Ayasofya kapılarıyla da dikkat çeken bir yerdir. Hem mimari hem de tarihi açıdan önemli olan Ayasofya’daki kapıların da her birinin bir hikayesi vardır. Ayasofya’nın kapılarından bazıları:

· İmparatorlar Kapısı: Ayasofya’nın önemli kapılarından birisi İmparatorlar Kapısı’dır. Bu kapıyı sadece imparatorlar ve mahiyeti kullanmıştır. Kapının üzerinde de ünlü İmparator Kapısı Mozaiği bulunuyor.

· Vestibül Kapı ve Savaşçılar Geçiti: Ayasofya’ya yandan giriş sağlayan Vestibül Kapı yapıda bulunan en eski parçalardan birisidir. Bu kapının antik öneme ait bir tapınaktan sökülüp buraya takıldığı bilgisi kaynaklarda yer alır.

· Ana Mekana Geçiş Kapıları: Ana mekana girişte dokuz kapı bulunur ve bu kapılar aslında altın ve gümüş süslemelerle kaplıymış. Fakat Haçlı Seferleri sırasında bu süslemelerin tamamı yağmalanmış.
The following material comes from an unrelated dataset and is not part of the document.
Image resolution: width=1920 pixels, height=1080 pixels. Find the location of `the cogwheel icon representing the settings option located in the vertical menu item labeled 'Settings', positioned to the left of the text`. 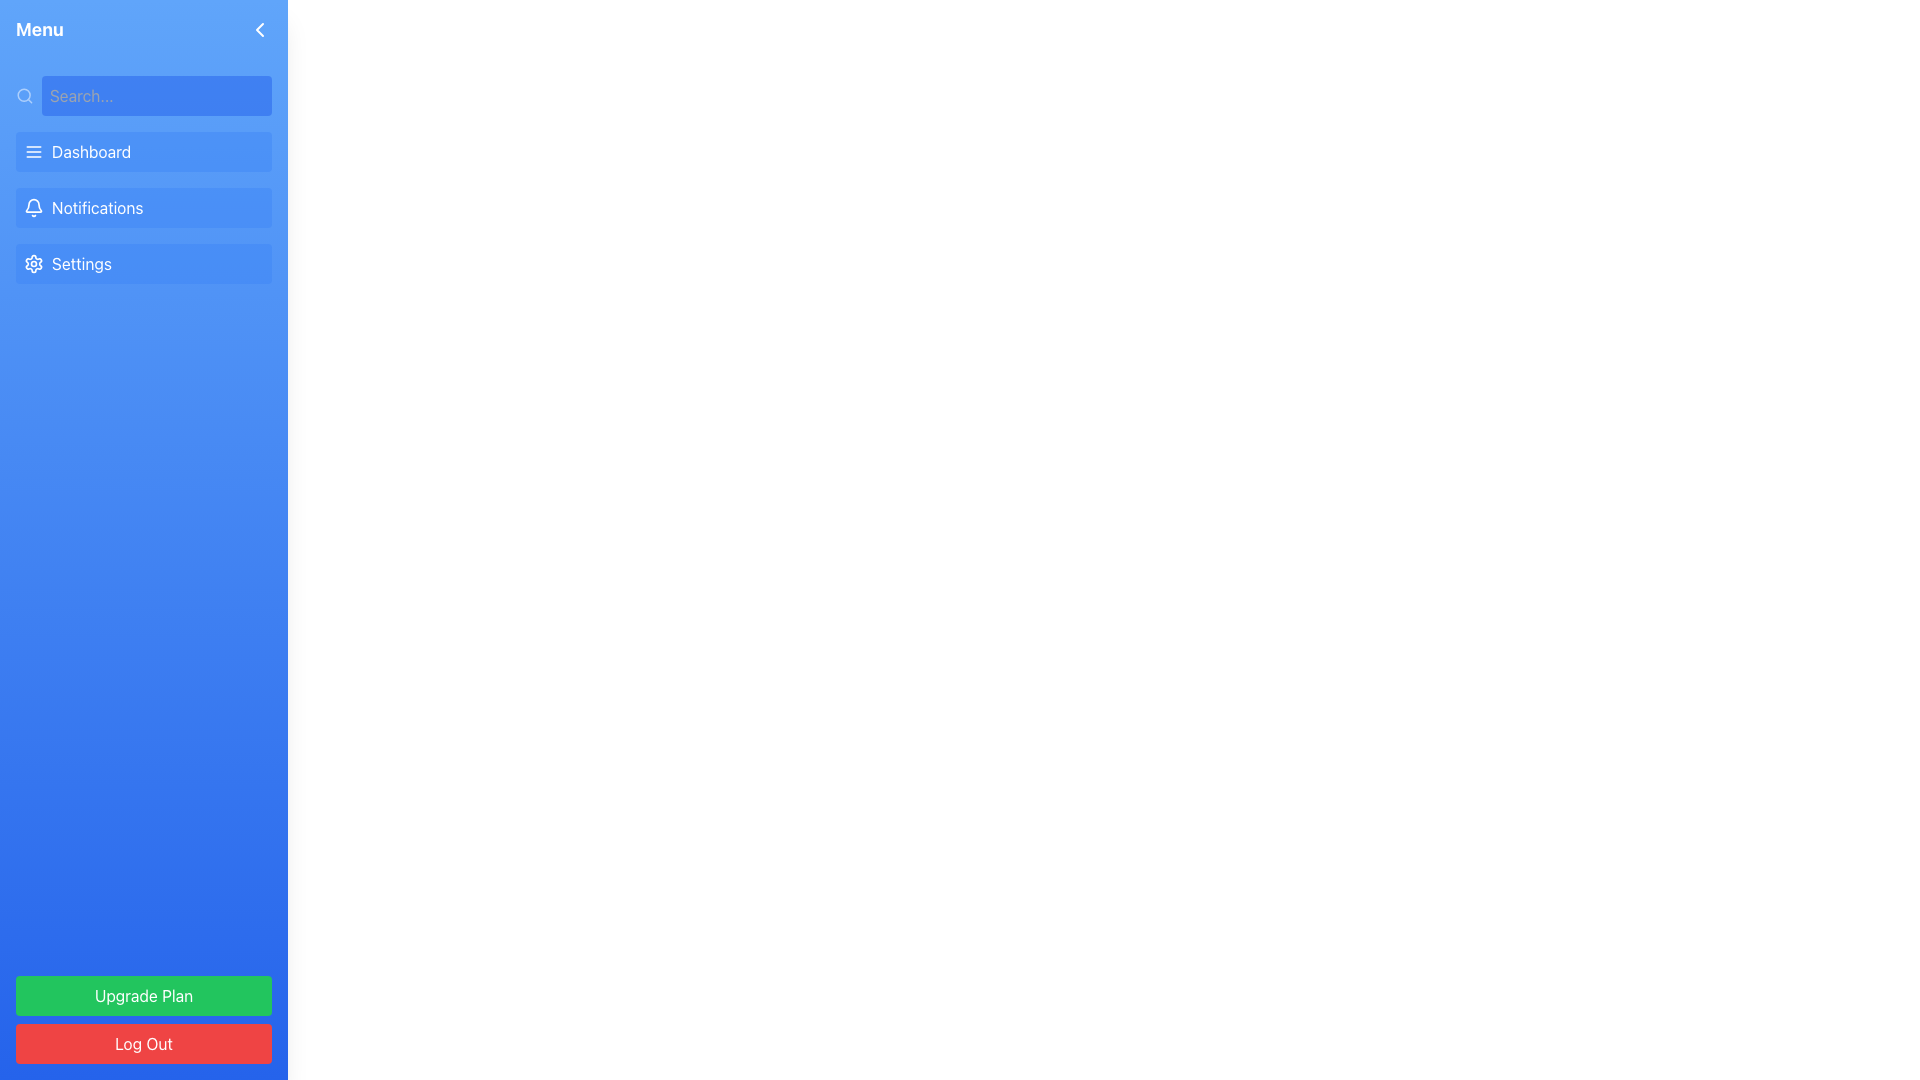

the cogwheel icon representing the settings option located in the vertical menu item labeled 'Settings', positioned to the left of the text is located at coordinates (33, 262).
Ayasofya’nın İç Mekan Süslemeleri

Ayasofya iç mekan süslemelerinde Hristiyanlık ve İslam dininin etkilerini net bir şekilde görürüz. Bu tarihi yapıda her iki kültürün sanatı birleşir. Bu sayede Ayasofya dini bir yapı olduğu kadar aynı zamanda da eşsiz bir sanat eseridir. Ayasofya’nın her bir köşesinde bizleri farklı bir süsleme karşılar. Mozaikler hepimizin bildiği iç mekan süslemeleridir. Daha sonra kubbede yer alan melek tasvirleri, sütunlar, çiniler ve hat levhaları… Ayasofya’nın farklı dönemlerde üstlendiği görevler değişiklik gösterse de o her zaman dünyanın en görkemli etkileyici yapılarından birisi olmuştur. Sanatsal derinliği, süslemeleri ve mimari muazzamlığıyla Ayasofya ziyaretçilere büyüleyici bir deneyim sunar.

Ayasofya’nın Kültürel ve Dini Önemi

Ayasofya farklı inançların ve kültürlerin birleştiği bir simgedir. Ayasofya Müslümanlar için olduğu kadar Hristiyanlar içinde önemli bir dini yapıdır. Her ne kadar şu an cami olarak kapılarını açsa da bu yapı bir zamanlar kilise olarak hizmet veriyordu. Dini bir yapı olduğu kadar Bizans İmparatorlarının güç simgesi de olan Ayasofya dünya çapında büyük bir öneme sahiptir. Kilise olarak kullanılan Ayasofya daha sonra camiye dönüştürülmüştür. İslam kültüründe çok önemli bir yerde bulunan Ayasofya’da hat sanatı, minber ve mihrap gibi İslam kültürüne ait unsurlarda yer alır. Kısaca Ayasofya medeni bir miras ve kültürler arası bir diyalogdur. UNESCO Dünya Mirası Listesi’nde de yer alan Ayasofya ülkemizin önemli kültürel miraslarındandır.

Ziyaretçi akınına uğrayan Ayasofya’yı koruyarak geleceğe aktarmalıyız. Ayasofya korunmalı ve bu konuda daha da ciddi adımlar atılmalıdır. Özellikle yoğun ziyaretlerin yapıya zarar vermemesi için gereken önemler fazlasıyla alınmalıdır.